At one level it is a tried and tested way to stop a lesson. At another it is a genuine question. After all, if a student isn’t going to use the likes of the Quadratic Formula, why learn it? And spend so much time, over so many years, learning it all? And suffer so much stress1? Why, indeed, does an average student need much more than the numeracy required to navigate life?

The question does not come so often from the student who enjoys math, which also usually means the student who is more than competent at it.

The answer used by myself, and some other teachers I know, is that math is about creative thinking skills, and, going further, the ability to think in abstract terms, to examine problems from different perspectives, the bending of minds. The other oft-used term is problem solving. Problem solving, creative and logical thinking skills are essential life skills.

Some look convinced.

Those who don’t need to ask the question (but may out of genuine, disinterested curiosity) carry on, almost entirely driven by their own motivation.

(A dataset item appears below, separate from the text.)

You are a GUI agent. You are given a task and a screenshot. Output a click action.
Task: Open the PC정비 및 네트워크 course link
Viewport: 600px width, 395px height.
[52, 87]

The question facing math educators is how to make math relevant — and fearless — for the rest?

Students may not need, or ever use, the Quadratic Formula, but finding the Quadratic Formula with the aid of algebra tiles, completing the square and computer manipulatives as well as some help from other students does need skills that are useful for life… the sort of math thinking skills needed in an increasingly complex technological world… an increasingly complex political, economic and social world.

Lakatos_2Proofs and Refutations, The Logic of Mathematical Discovery by Imre Lakatos raises not just a question of how math is taught. It is also raises questions that go to the core of what education is about. Like the world, it is complex, technological, social and political in nature. There are many stakeholders, besides the students.

The pressures on teachers (and students) are contradictory.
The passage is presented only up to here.